What the task asks -
Summarize the passage on Enrico Berlinguer below in two sentences.

Passage provided -

========================

Enrico Berlinguer (; 25 May 1922 – 11 June 1984) was an Italian politician, considered the most popular leader of the Italian Communist Party (PCI), which he led as the national secretary from 1972 until his death during a tense period in Italy's history, marked by the Years of Lead and social conflicts, such as the Hot Autumn of 1969–1970.

During his leadership, he distanced the party from the influence of the Communist Party of the Soviet Union and pursued a moderate line, repositioning the party within Italian politics and advocating accommodation and national unity. This strategy came to be termed Eurocommunism, and he was seen as its main spokesperson. It came to be adopted by Western Europe's other significant like-minded parties, such as the Communist Party of Spain and later the French Communist Party; its significance as a political force was cemented by a 1977 meeting in Madrid between Berlinguer, Georges Marchais, and Santiago Carrillo. Berlinguer described his alternative model of socialism, distinct from both the Soviet bloc and the capitalism practiced by Western countries during the Cold War, as terza via; his usage of the term has no relation to the more centrist Third Way practiced by subsequent Prime Ministers Romano Prodi and Matteo Renzi.

========================

Source excerpt -
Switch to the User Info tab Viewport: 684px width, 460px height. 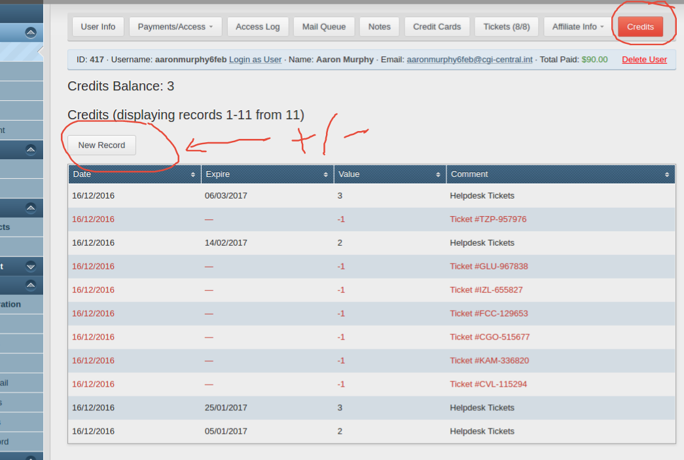[x=98, y=26]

========================

Finished exercise -
Enrico Berlinguer was an Italian politician, considered the most popular leader of the Italian Communist Party, which he led as national secretary from 1972 until his death in 1984 during a tense period marked by the Years of Lead and social conflicts. He distanced the party from Soviet influence and pursued a moderate line known as Eurocommunism, which the Communist Party of Spain and later the French Communist Party adopted, and he called his model of socialism, distinct from both the Soviet bloc and Western capitalism, terza via.